Utilizing the Citizens’ Initiative

Earlier this year at the summit of the African Union in Ethiopia, United Nations Secretary General Ban Ki-moon made a practically unprecedented speech in favor of LGBT rights, a speech that fomented much unrest among delegates in the room. Africa is widely considered the most dangerous continent in the world for gays, with dozens of countries penalizing homosexual or transgender activity with fines, imprisonment, or the death penalty. At a more recent speech on April 2 at Columbia University’s World Leaders Forum, Ban Ki-moon again brought up the issue, though perhaps to a more sympathetic audience the second time around. In similarly groundbreaking news, the European Commission (the executive body of the European Union, for anyone who might have forgotten) passed a resolution in February of this year that radically redefines the role of the citizen in the overarching organization, a resolution that just took effect on the first of this month. The so-called Citizens' Initiative allows any proposal backed by one million citizens from at least seven member states to propose legislation in areas where the Commission has the power to enact said legislation. For one of the first times in the recent history of the Union, citizens have been given the right to hold the quasi-government a little more accountable.

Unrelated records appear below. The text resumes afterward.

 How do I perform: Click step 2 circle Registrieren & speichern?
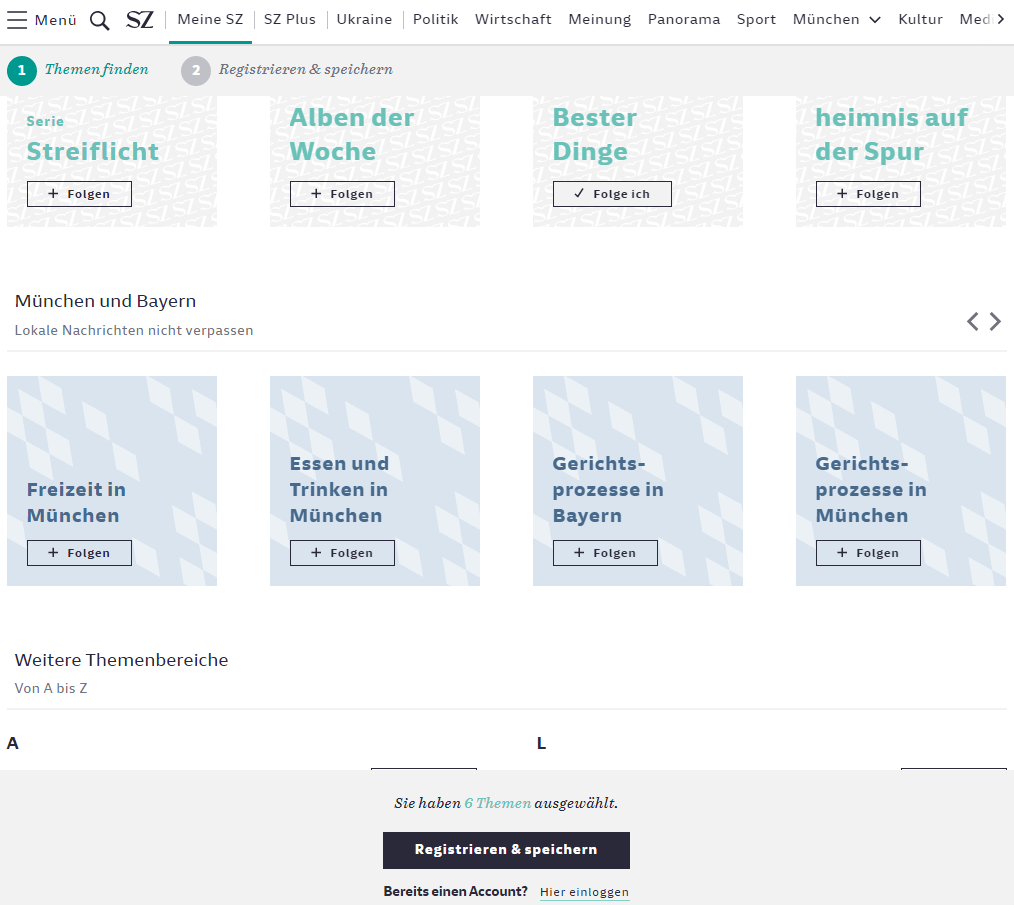click(x=196, y=71)
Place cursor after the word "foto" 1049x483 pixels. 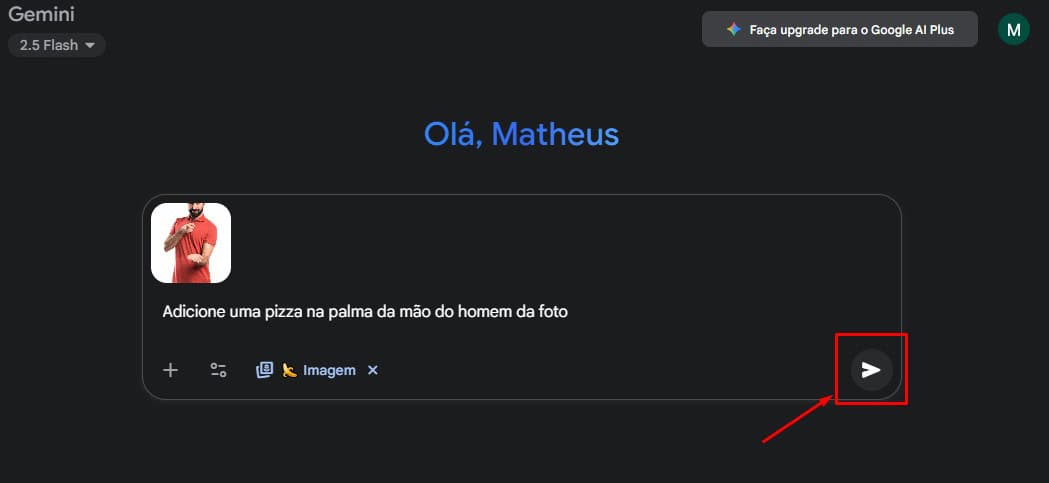click(x=569, y=311)
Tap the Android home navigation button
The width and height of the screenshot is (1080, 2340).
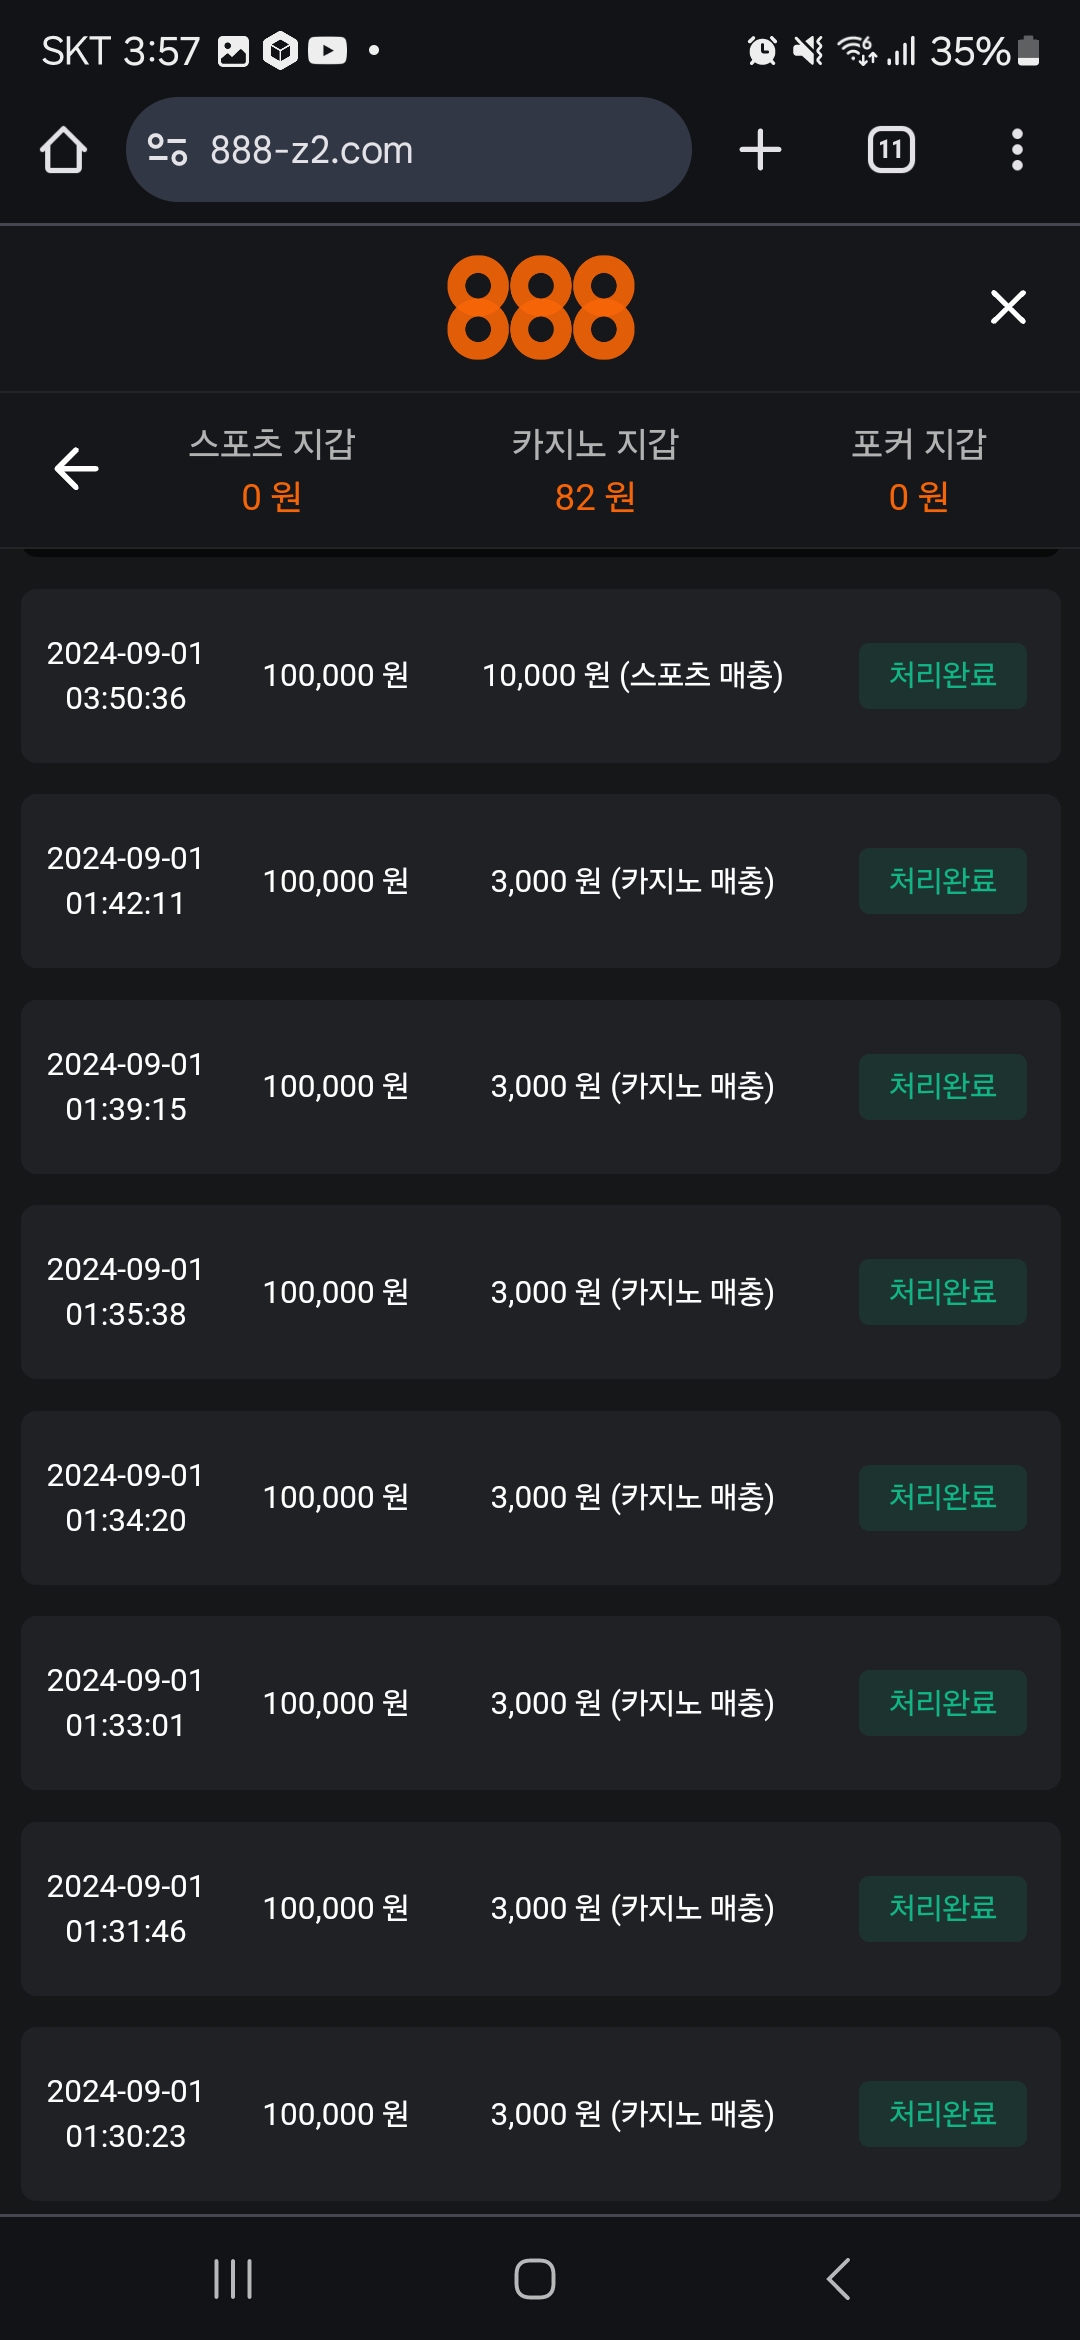click(535, 2279)
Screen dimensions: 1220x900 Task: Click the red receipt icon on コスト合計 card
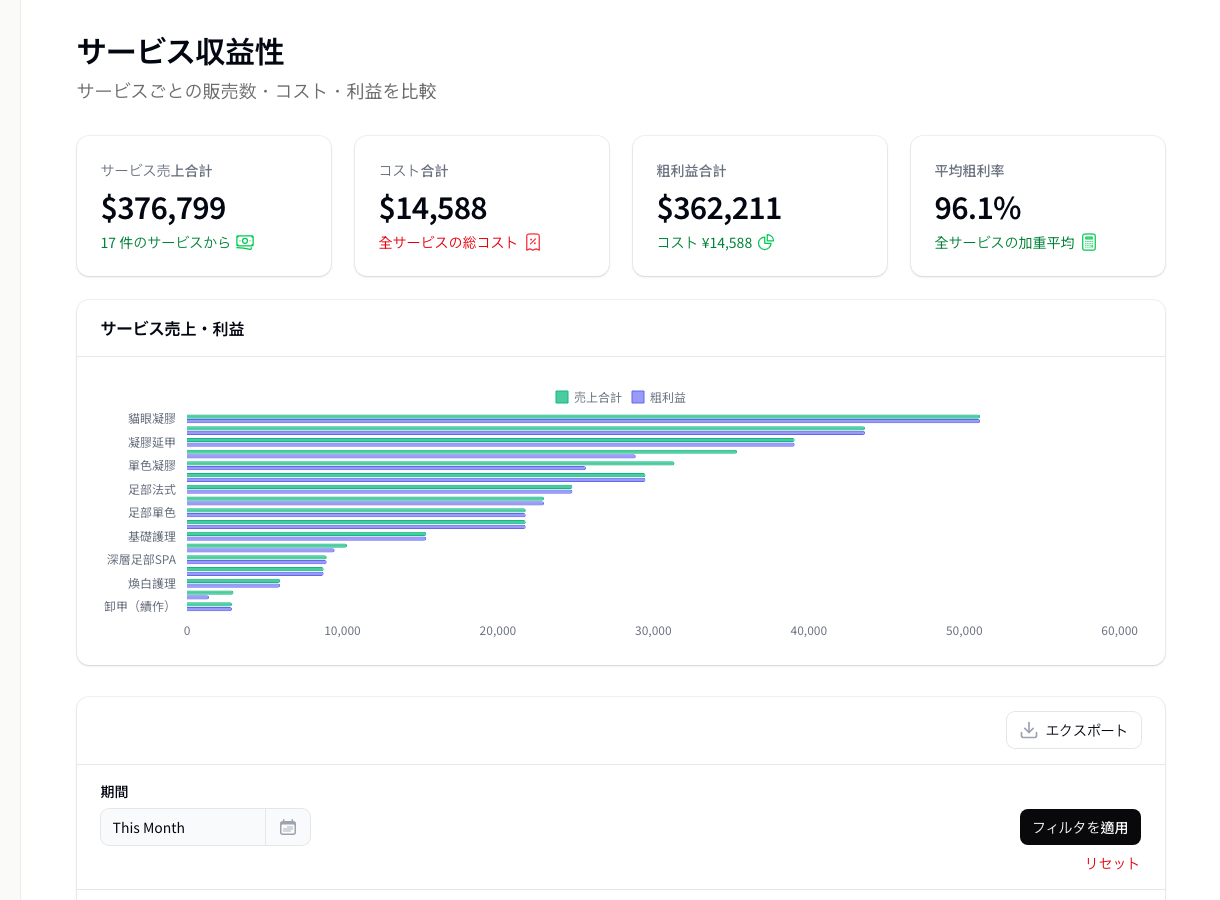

As a final bit of background information, one of the European Union’s fundamental treaties expressly prohibits any sort of discrimination on the basis of sexual orientation, a tenet that has been resoundingly affirmed by the more recent Charter of Fundamental Rights of the European Union, passed in 2000. Yet a simple glance at the facts shows the level to which these rights have not been affirmed: As of the writing of this article, 18 of the 27 member states do not permit gay couples to adopt children, nine states do not recognize same-sex partnerships as legitimate, and even the right to marriage is only permitted in 5 of these (four of them have constitutional bans on the matter). Cyprus even maintains a ban on homosexuals serving openly in the military. It is plain to see how the members of the Union have not upheld the basic language of their unifying statutes, a glaring error for an organization that is, in so many ways, advanced. Furthermore, it is embarrassing for Western nations like these (and even my own United States) to lecture African countries on human rights when our own shortcomings are painfully evident.

Now is the time for the citizens of the European Union to use their mandate, then. Legislation that affords so much political potential outside of Brussels has been rare and must be exercised to its full potential to have any effect. This does not imply that there are not other issues facing the EU, and serious ones at that: the Euro crisis has exhausted everyone, and Europe has everyday problems as well. But this is an opportunity to stand up for something that does not need calculations, that does not need balancing and bargaining, that does not need to account for firewalls and bailout restrictions. This is merely a basic human right that has already been promised but not delivered, and the citizens of Europe should be ashamed as long as it remains so and is within their power to change.